--- Извлечённый текст ---

Читаем Князь Андрей Волконский. Партитура жизни полностью

Еще об алеаторике. Помню, что клал в шляпу какие-то бумажки с номерами и бросал жребий. Надо было перемешивать одну музыку с другой. Тоже была игра со случайностью. Но это очень недолго продолжалось. Я подумал, что лучше играть в нарды и использовать кости для нард, чем портить музыку.

Уезжаю я и попадаю в Западную Европу, и тут мне вновь не хватает советской цензуры. Вроде бы все можно, и даже чересчур можно. Поехал я на фестиваль в Донауэшинген[41], послушал и подумал: «Господи, почему это все разрешают?» Никому это не нужно, черт знает что происходит, были и хулиганства. Там, например, состоялось исполнение пьесы Дитера Шнебеля «Atemziige» («Дыхания» по-немецки). Стояли четыре хора и дышали. На сценах были экраны, и на них проецировали кадры из вьетнамской войны. А хор по-разному дышал, когда менялись кадры.

Там же было совершенно дикое сочинение Штокхаузена «INORI», где парень должен был делать какие-то жесты. Я в ужасе убежал от всего этого. На фестиваль меня пригласили в качестве гостя, и мне пришлось общаться со всеми этими людьми. Они все оказались противными и фальшивыми. Вспомнил сразу, какой милый и хороший Сильвестров!

Есть даже термин – «фестивальная музыка». Сыграют произведение один раз на фестивале и больше не будут играть. Фестиваль может заказать произведение только для одного исполнения. А что говорить о таком явлении, как инсталляция[42], когда артист делает инсталляцию, иногда даже на улице. Это длится сутки или три дня, и потом все убирается. Что это такое? В моем представлении любое искусство рассчитано на то, чтобы продлиться как можно больше. А здесь – как можно меньше? Как бабочки, которые живут два часа?

У меня появились первые сомнения по поводу этой абсолютной свободы, и я стал думать, что она является тормозом. Таким образом, что касается моего личного опыта, у меня была нехватка цензуры. Я имею в виду не политическую цензуру, конечно, которая является абсолютно недопустимой, а отсутствие сдерживающих начал, когда все можно. Эта проблема была поставлена еще Достоевским: если Бога нет, то все разрешено.

Явилось ли осознание этой проблемы причиной того, почему вы на Западе стали меньше сочинять?

--- Извлечённые данные ---

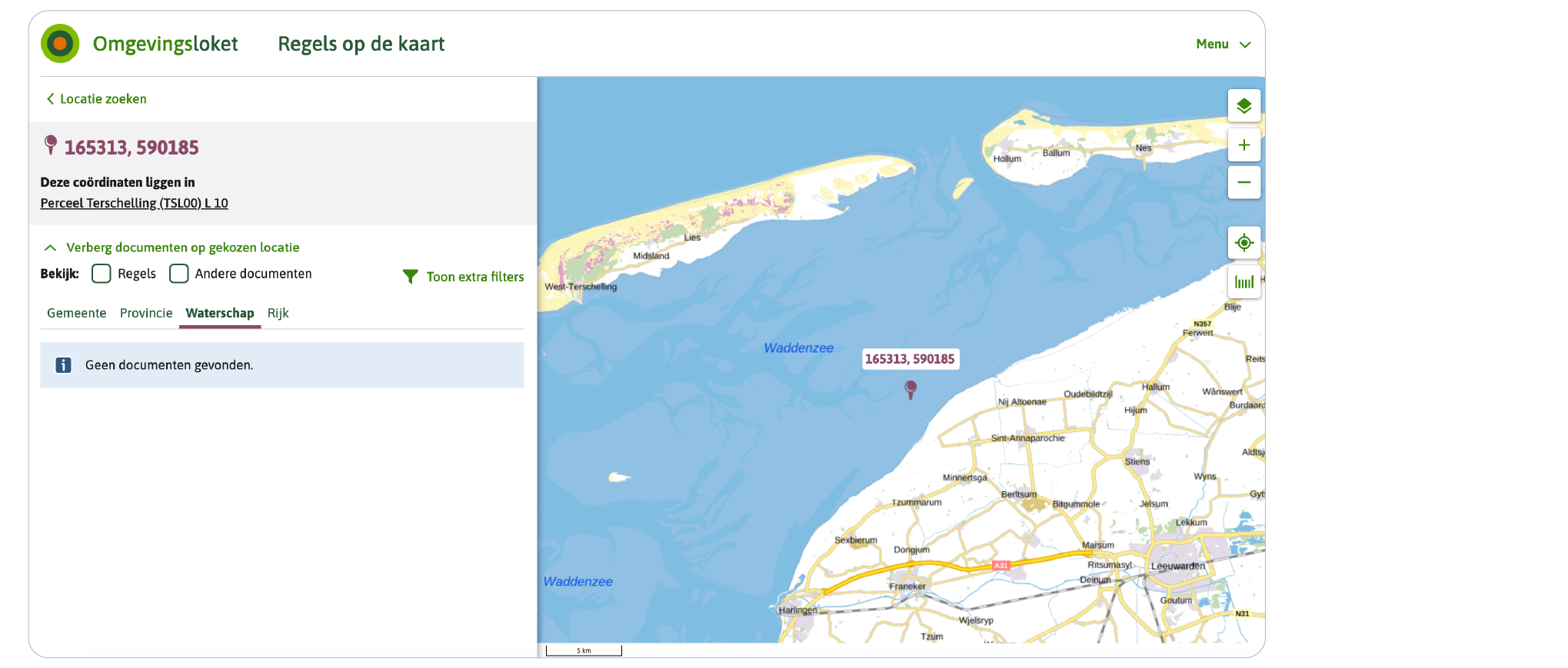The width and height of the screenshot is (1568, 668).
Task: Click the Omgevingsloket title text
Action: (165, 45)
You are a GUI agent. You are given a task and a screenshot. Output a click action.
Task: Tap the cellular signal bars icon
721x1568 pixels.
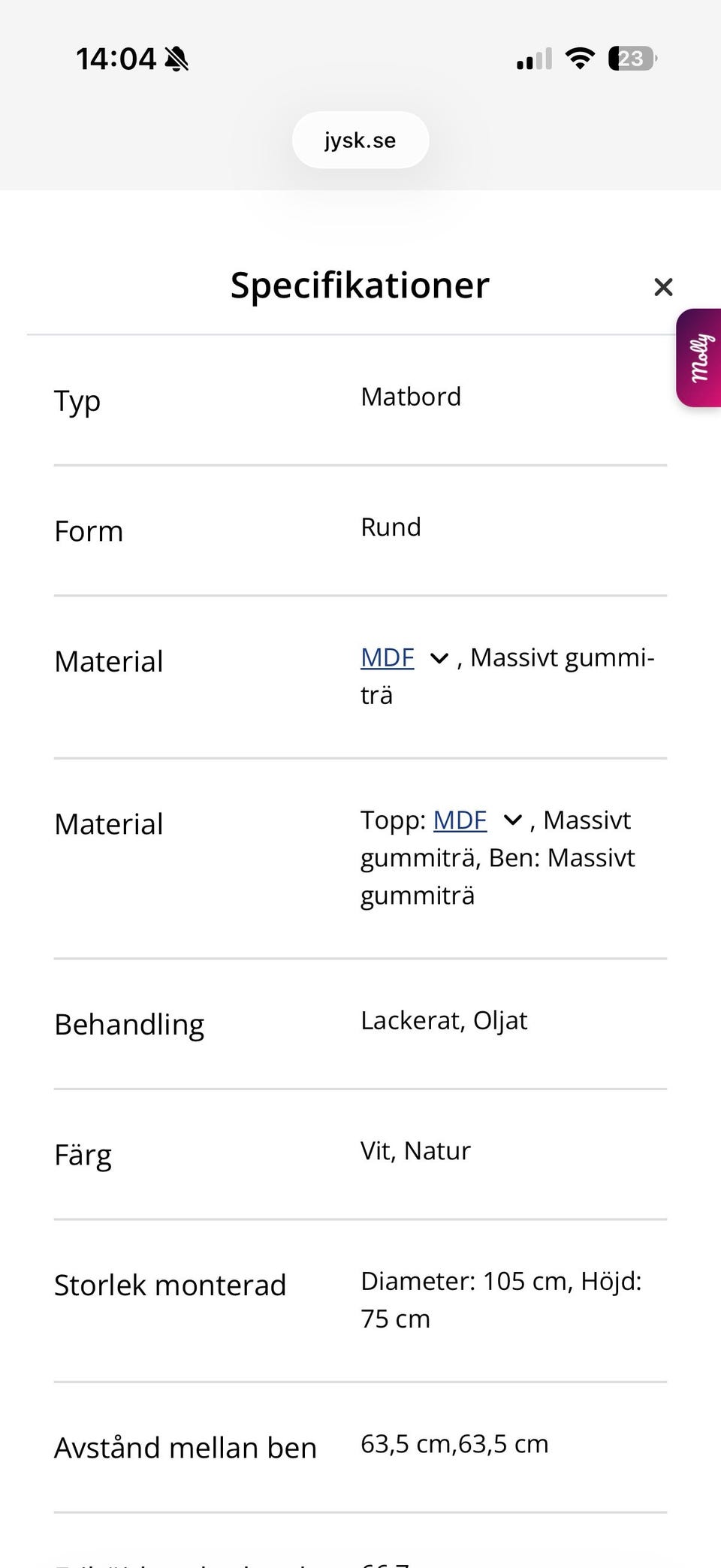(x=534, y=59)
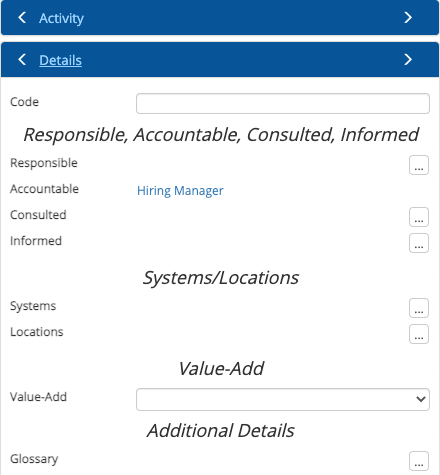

---
--- Извлечённые данные ---

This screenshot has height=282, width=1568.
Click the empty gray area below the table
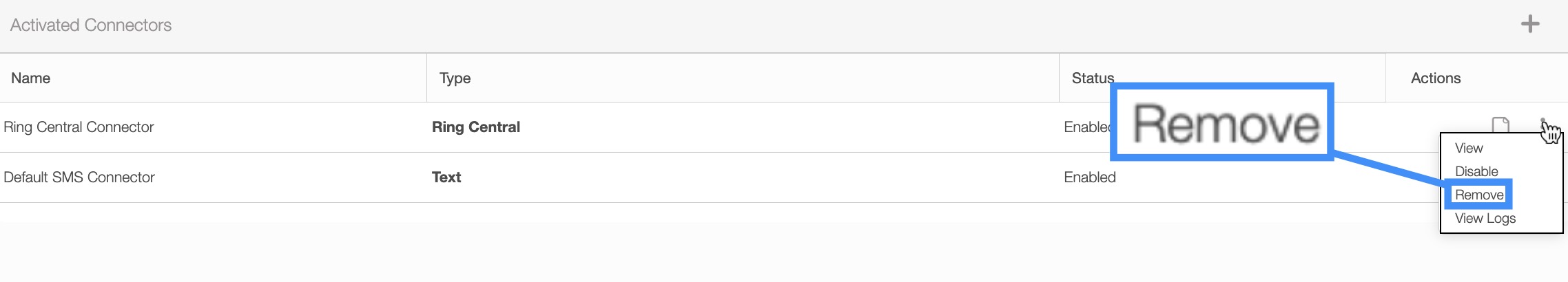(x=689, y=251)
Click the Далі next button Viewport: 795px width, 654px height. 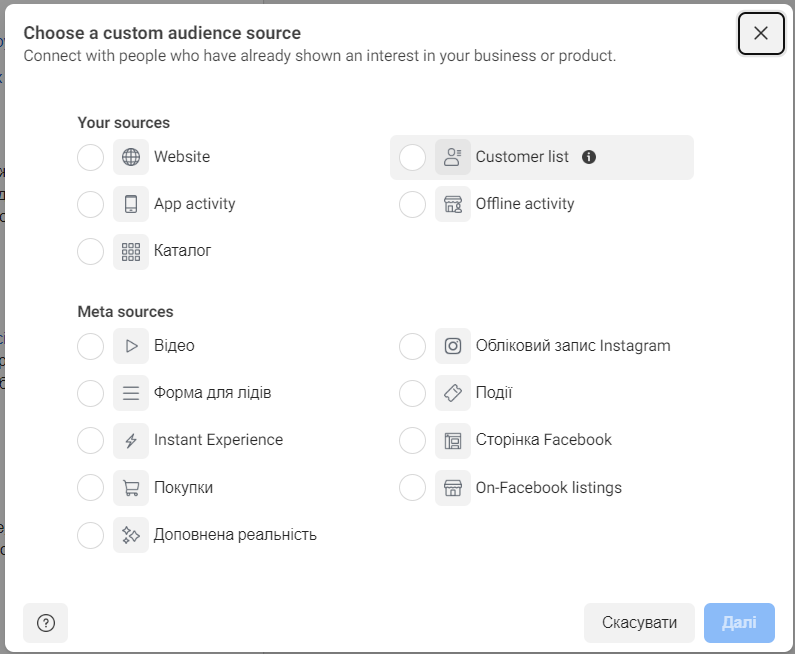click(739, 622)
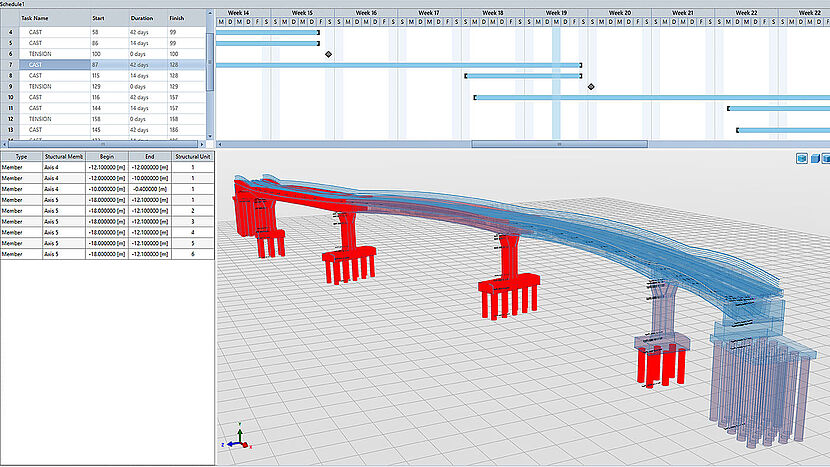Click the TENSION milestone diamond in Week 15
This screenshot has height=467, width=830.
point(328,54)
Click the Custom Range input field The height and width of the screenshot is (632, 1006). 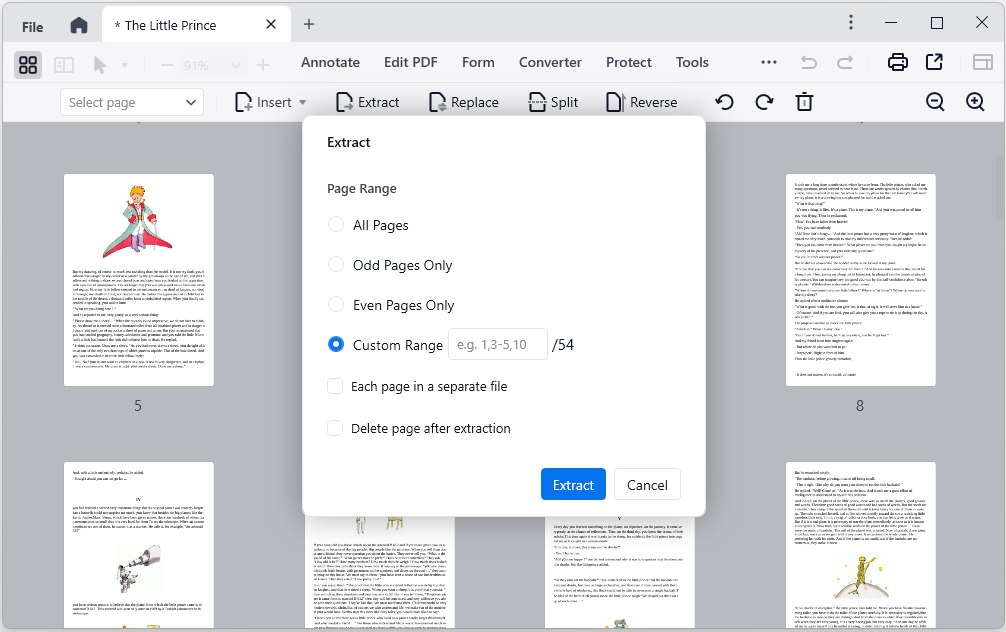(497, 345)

---

[Выполните задания]
[a] Сколько хоров дышали на сцене во время исполнения пьесы Дитера Шнебеля, судя по тексту?
[b] Назовите всех людей, которых текст упоминает по фамилии после заголовка.
[c] Запишите из текста всё, начиная со слов «Есть даже термин» и вплоть до слов «живут два часа?».

[Ответы на задания]
[a] Четыре хора.

[b] Шнебель, Штокхаузен, Сильвестров, Достоевский.

[c]
Есть даже термин – «фестивальная музыка». Сыграют произведение один раз на фестивале и больше не будут играть. Фестиваль может заказать произведение только для одного исполнения. А что говорить о таком явлении, как инсталляция[42], когда артист делает инсталляцию, иногда даже на улице. Это длится сутки или три дня, и потом все убирается. Что это такое? В моем представлении любое искусство рассчитано на то, чтобы продлиться как можно больше. А здесь – как можно меньше? Как бабочки, которые живут два часа?